L'étude, menée in vitro, in vivo, et sur un petit groupe de patients diabétiques, par les Drs Tohru Fukai et Masuko Ushio-Fukai, biologistes vasculaires et cardiologues est centrée sur les exosomes. Les auteurs rappellent que ce que ces vésicules microscopiques transportent dépend d'où elles viennent et où elles vont. Certains exosomes livrent une cargaison spécifique aux cellules endothéliale. L’équipe montre :

 

  • que les niveaux d'ATP7A sont réduits dans le diabète. Les exosomes circulant dans le plasma de modèles de diabète de type 2 altèrent réellement l'angiogenèse ;
  • à la fois sur un modèle animal de diabète de type ayant pratiqué durant 2 semaines la course sur une roue et chez un petit groupe de participants cinquantenaires ayant pratiqué une séance de cardio, que ces séances d’exercice ont fait grimper les niveaux de protéine ATP7A dans les exosomes qui « livrent » aux cellules endothéliales ;
  • l'exercice physique incite les muscles à se contracter, ce qui provoque à son tour la libération d'exosomes dans le sang ;
  • si cette activité n'a pas eu d'impact significatif sur le poids des souris, elle a suffi à augmenter un marqueur de la fonction endothéliale et des facteurs tels que le facteur de croissance endothélial vasculaire nécessaire à l'angiogenèse ;
  • l’exercice a également augmenté les niveaux d’un antioxydant naturel, le superoxyde dismutase extracellulaire ou SOD3, alors qu’ATP7A est également connue pour fournir le cuivre minéral essentiel aux cellules, essentiel pour faire bon usage de cet antioxydant…

 

SOD3 un antioxydant naturel clé pour le système vasculaire : SOD3 est produit par les cellules musculaires lisses vasculaires dans les parois des vaisseaux sanguins ainsi que par les cellules musculaires squelettiques et nous aide à maintenir des niveaux sains d'espèces réactives de l'oxygène, ou ROS. Les ROS sont un sous-produit naturel de notre utilisation de l'oxygène qui est un signal cellulaire important, permettant une variété de fonctions.

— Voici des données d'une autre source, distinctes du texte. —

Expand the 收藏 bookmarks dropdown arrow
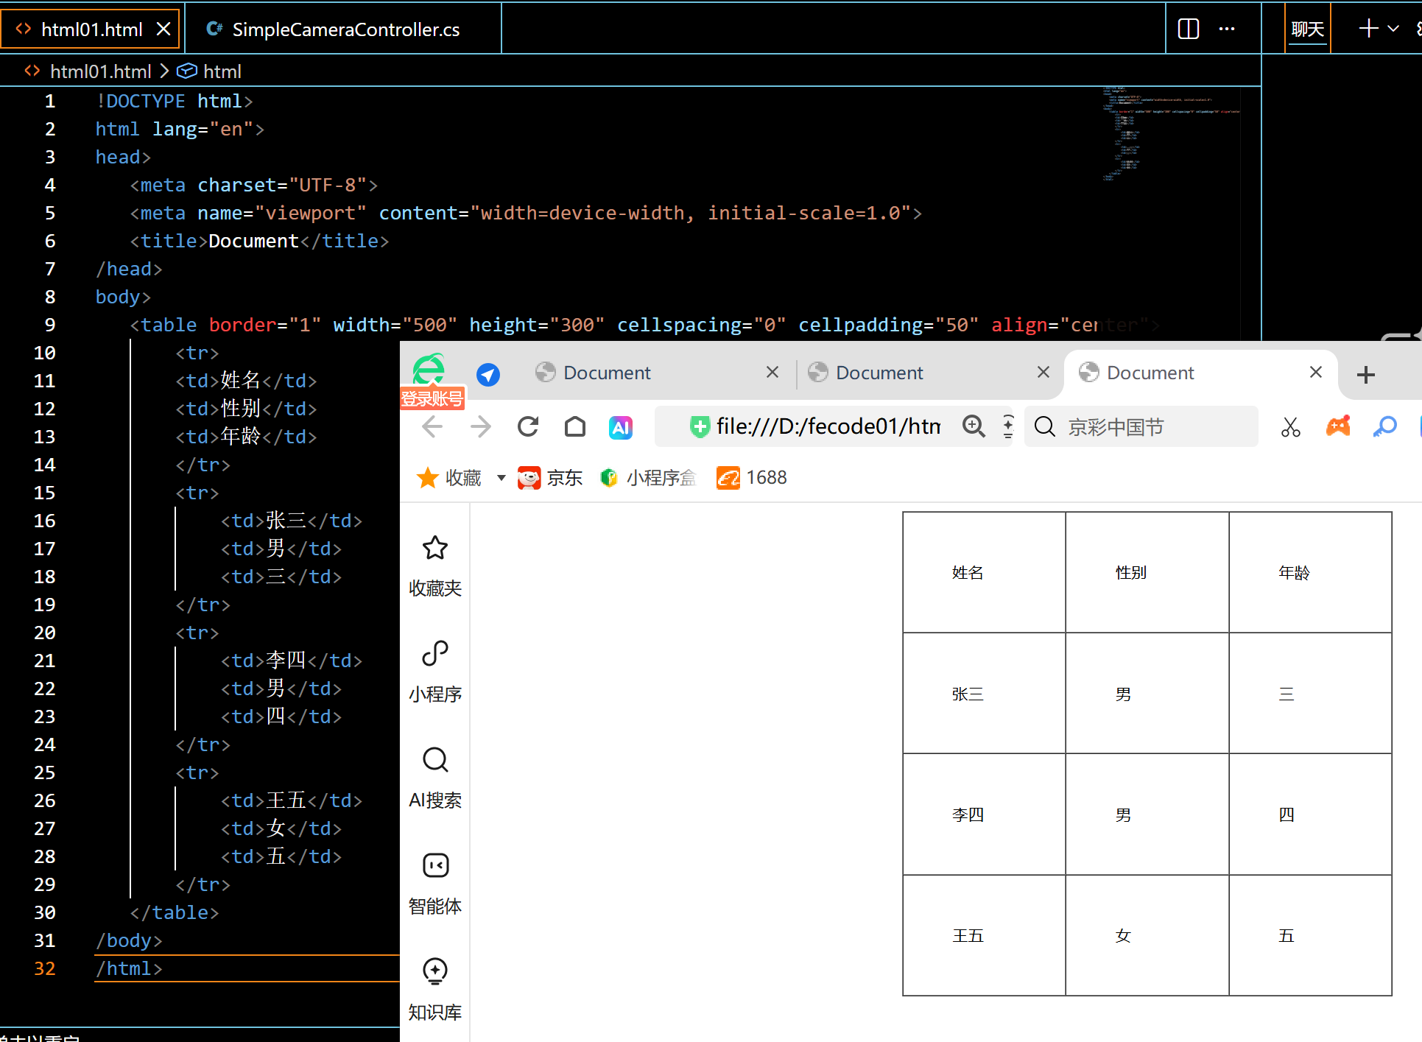This screenshot has height=1042, width=1422. 501,478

Or, dans le diabète, des niveaux élevés de sucre dans le sang entraînent des niveaux élevés de ROS, ce qui réduit ou inhibe des fonctions de base importantes.

 

Des exosomes synthétiques mimétiques de l’exercice ? C’est la piste ouverte par ces scientifiques, visant avec de tels exosomes où SOD3 est surexprimée, à améliorer la capacité des patients à développer de nouveaux vaisseaux sanguins lorsque le diabète a endommagé leur capacité innée. Les exosomes sont plus généralement une piste très étudiée, en tant que biomarqueurs pour un large éventail de maladies telles que le cancer et le diabète,

ainsi que comme outils précis de délivrance de traitements.